UK May Require Geotagged Selfies to Enforce COVID Isolation

The UK government is reportedly looking into enforcing COVID-19 quarantine by requiring people to shoot and send geotagged selfies at random times of the day.

The Sunday Times reports that UK officials are studying different tactics used by countries around the world to slow the spread of the coronavirus, and these include “quarantine hotels” (requiring arriving travelers to isolate at a hotel for two weeks) and “enhanced monitoring.”

One of the monitoring strategies under consideration is the kind that was rolled out by the Polish government, which is based on selfie photos and location data.

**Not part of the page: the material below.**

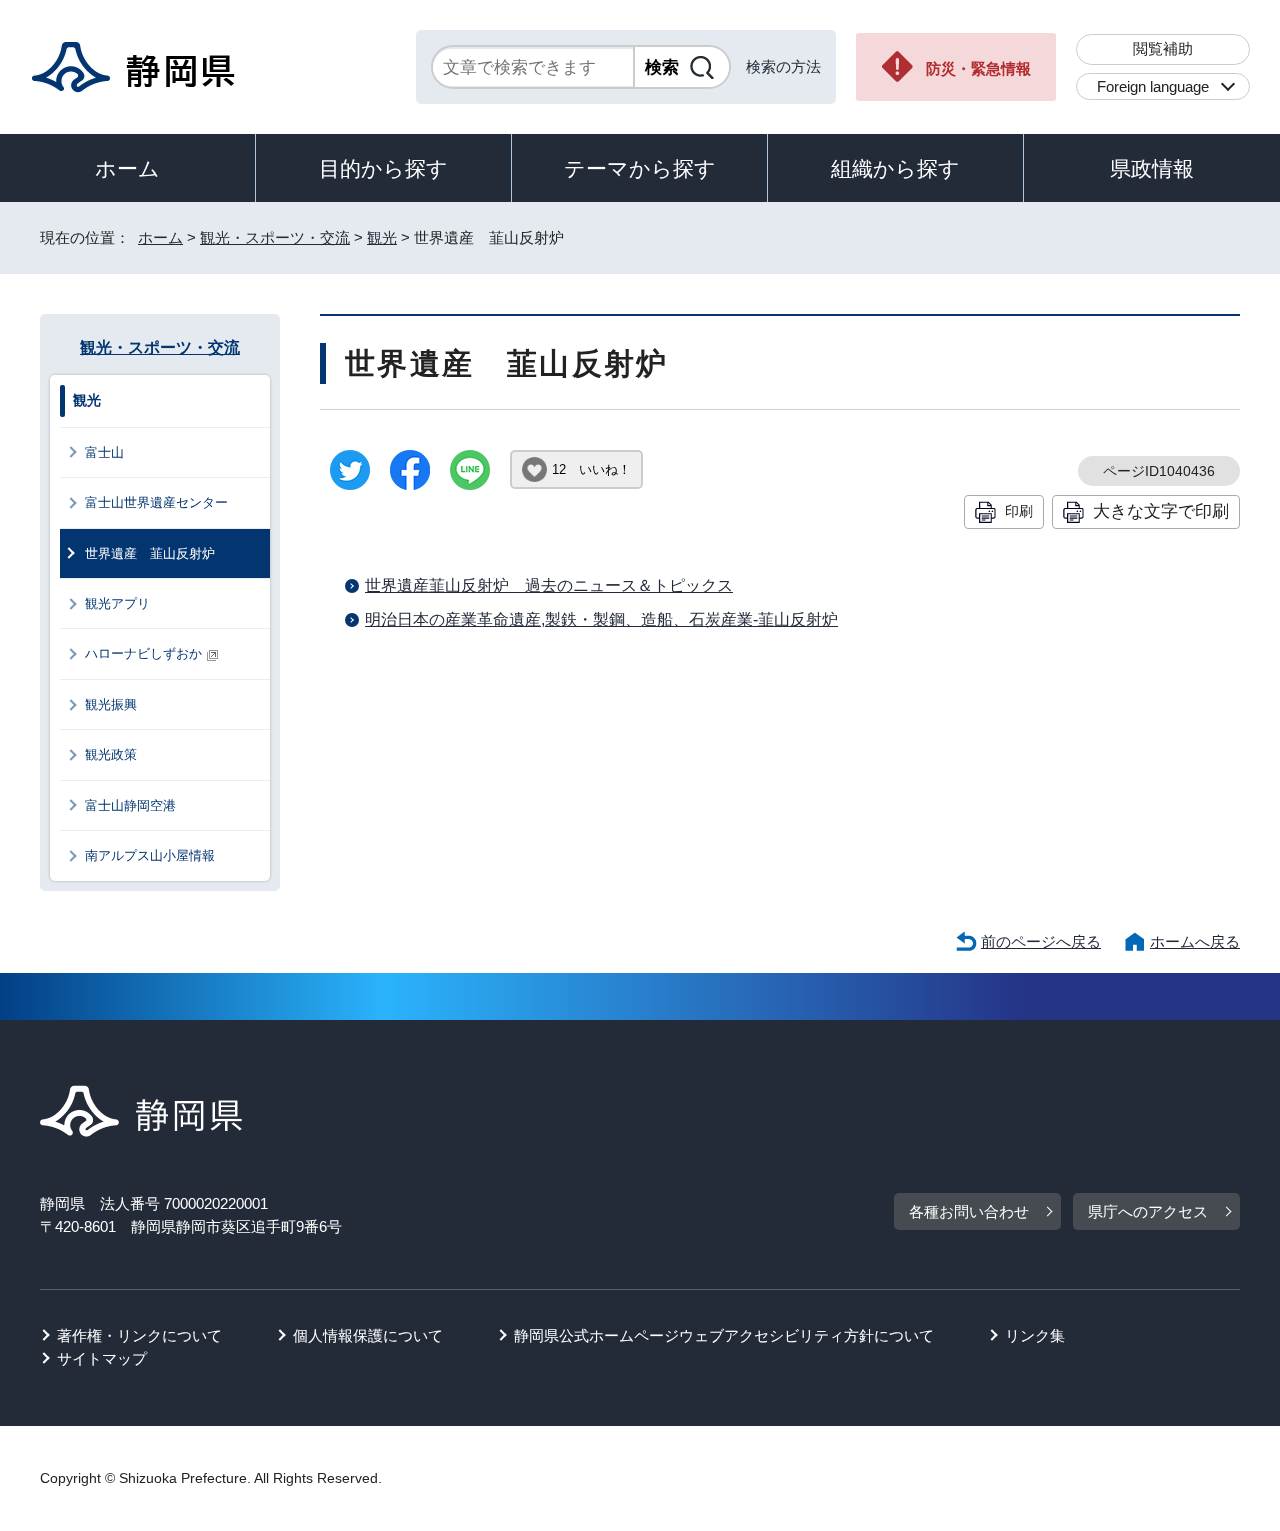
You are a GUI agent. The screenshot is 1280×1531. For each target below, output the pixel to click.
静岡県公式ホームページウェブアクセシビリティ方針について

Under Poland’s Home Quarantine Monitoring system, those being monitored are contacted by a special app once a day at a random time, and the individual is given 20 minutes to send a photograph of themselves where they are. The person’s identity is checked with facial-recognition software, and the person’s GPS location is cross-referenced with the address they are isolating at.

Anyone who fails to comply with the selfie request within the 20-minute limit will be visited by police.

In Poland, the official app was developed by a software company called TakeTask, which repurposed its task management solution, which was designed for companies and institutions, for the purpose of isolation monitoring.

“[A]uthorities can concentrate their activity only on people breaching the quarantine and handle better those who need additional help,” the Polish government writes. “The police have less work and the system is more efficient.”

This type of system is only being considered for new arrivals in the UK and not those inside already, and it’s part of a major effort by the government to contain the new coronavirus variants that have been emerging and spreading around the world.